My system has a GeForce 9600 GT graphics adapter. It's also quite fast - I know speed can matter to these bugs. The system drive is an SSD, so it boots in single-digit seconds.
oh, forgot to mention - the one way I can actually get to a working desktop with RC3/newplymouth is to boot to 'runlevel 3' and then do 'systemctl start gdm.service'. then gdm comes up working fine.
Looking at dmesg | grep nouveau, there are a *ton* of messages of the form:
[drm] nouveau 0000:01:00.0: PFIFO_CACHE_ERROR - Ch 2/2 Mthd 0xfoof Data 0xfoofoofo
the values for Mthd and Data change with each message, all the rest remains the same.

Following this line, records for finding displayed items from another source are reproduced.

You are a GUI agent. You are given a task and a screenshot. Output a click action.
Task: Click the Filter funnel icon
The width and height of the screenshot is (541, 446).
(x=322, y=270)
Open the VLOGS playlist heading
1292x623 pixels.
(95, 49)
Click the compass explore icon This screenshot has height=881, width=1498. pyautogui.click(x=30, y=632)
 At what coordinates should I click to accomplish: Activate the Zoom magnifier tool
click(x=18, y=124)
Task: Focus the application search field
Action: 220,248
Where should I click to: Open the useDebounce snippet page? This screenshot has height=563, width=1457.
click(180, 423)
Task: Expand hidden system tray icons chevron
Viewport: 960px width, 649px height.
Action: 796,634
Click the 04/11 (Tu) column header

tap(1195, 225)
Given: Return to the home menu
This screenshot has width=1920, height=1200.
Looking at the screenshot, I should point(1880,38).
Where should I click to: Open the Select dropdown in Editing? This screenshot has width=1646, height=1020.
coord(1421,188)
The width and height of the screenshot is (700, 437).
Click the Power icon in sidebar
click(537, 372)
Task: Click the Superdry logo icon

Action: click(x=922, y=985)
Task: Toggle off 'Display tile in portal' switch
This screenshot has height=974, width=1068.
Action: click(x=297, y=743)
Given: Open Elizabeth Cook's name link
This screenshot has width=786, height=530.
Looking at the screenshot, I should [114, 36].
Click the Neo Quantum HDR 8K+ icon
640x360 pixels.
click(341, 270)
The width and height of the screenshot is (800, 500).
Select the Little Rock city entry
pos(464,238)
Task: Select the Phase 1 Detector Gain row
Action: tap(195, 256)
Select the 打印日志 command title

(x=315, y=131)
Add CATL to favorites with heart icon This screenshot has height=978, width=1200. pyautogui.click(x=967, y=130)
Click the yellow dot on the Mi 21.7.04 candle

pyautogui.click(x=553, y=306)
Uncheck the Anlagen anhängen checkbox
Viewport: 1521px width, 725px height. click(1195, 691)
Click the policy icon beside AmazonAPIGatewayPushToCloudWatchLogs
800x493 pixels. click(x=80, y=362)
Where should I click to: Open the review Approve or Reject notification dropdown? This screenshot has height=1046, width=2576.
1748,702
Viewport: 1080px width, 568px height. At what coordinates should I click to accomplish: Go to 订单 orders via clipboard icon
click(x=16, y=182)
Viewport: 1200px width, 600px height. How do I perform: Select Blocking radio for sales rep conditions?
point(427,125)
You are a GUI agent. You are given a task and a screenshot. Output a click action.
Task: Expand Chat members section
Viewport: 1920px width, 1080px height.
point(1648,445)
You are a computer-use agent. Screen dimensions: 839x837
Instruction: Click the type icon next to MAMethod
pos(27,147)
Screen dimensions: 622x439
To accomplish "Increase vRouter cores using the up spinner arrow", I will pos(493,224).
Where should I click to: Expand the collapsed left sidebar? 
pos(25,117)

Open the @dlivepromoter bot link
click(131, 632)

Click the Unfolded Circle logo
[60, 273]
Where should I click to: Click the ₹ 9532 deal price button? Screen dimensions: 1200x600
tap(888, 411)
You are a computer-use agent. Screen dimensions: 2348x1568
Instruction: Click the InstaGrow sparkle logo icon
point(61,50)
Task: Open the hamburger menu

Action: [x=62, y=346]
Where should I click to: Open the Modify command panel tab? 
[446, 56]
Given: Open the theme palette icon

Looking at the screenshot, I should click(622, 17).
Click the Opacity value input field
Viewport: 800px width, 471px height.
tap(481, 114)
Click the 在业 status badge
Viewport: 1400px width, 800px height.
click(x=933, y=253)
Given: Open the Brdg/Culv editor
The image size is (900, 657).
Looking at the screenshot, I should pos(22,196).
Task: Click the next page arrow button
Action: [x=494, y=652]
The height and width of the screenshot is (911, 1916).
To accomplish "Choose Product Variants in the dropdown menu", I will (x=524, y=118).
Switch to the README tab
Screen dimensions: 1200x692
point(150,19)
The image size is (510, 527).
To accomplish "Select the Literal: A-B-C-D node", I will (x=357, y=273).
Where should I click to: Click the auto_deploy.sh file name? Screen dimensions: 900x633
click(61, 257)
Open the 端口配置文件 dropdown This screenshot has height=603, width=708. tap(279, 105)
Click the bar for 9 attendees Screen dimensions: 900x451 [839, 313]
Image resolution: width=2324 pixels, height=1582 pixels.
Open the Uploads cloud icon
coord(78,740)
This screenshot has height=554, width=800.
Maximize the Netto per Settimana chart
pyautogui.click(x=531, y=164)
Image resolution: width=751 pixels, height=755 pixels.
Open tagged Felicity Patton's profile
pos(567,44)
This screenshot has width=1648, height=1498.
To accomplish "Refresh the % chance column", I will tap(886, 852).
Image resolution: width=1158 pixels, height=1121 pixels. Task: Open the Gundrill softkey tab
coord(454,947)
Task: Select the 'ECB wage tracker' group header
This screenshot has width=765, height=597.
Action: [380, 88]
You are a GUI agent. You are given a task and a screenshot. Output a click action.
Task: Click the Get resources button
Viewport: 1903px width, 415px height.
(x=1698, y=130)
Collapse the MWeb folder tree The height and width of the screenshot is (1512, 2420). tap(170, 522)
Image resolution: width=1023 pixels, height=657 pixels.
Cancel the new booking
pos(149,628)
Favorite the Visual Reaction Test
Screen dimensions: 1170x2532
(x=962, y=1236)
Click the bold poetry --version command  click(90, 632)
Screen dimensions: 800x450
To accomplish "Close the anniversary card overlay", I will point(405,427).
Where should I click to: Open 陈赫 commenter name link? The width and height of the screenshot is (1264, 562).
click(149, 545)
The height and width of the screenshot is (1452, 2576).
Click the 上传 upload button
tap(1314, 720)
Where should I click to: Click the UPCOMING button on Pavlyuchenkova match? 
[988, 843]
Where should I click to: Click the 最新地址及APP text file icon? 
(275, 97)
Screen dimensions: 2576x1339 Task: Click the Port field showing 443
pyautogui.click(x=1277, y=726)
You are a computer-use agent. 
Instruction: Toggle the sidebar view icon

oh, sometimes it's Ch 2/7 not 2/2.
kparal confirms this on a Quadro NVS 140M, and airlied on a geforce 9300m, so it's looking like this affects a lot of NVIDIA hardware. Bumping up to proposed blocker.
Works correctly on Quadro NVS 285, Plymouth is ok, X starts correctly, Gnome Shell/Plasma Workspaces works accelerated.
Issues on nVidia Corporation Device 1057 - Plymouth is broken - I can see Fedora logo 4x times. X starts, Gnome Shell/Plasma Workspaces works unaccelerated as expected.
Created attachment 612415 [details]
screen corruption with Quadro NVS 140M on Alpha RC3
I see the same error messages as Adam.
I only tested this once, but for me, removing 'rhgb' from the boot parameters seems to work around the issue - I get a owrking gdm and shell then.
I think I am seeing this in FC 16 on a Toshiba NB555D. Versions are:
This happens intermittently, about once in ten boots or resumes from hibernate.
CTRL-ALT-DEL reboots and fixes the problem. I haven't tried waiting the 3 minutes suggested in the description above. I will, next time the problem occurs.
I have not noticed the problem with the previous kernel, kernel-3.4.9-1.fc16.x86_64, I think.
I split off the NVIDIA regression as https://bugzilla.redhat.com/show_bug.cgi?id=857300 - please follow it up there, not here. sorry for the confusion. I'll close this again, Peter, could you file a new bug for F16?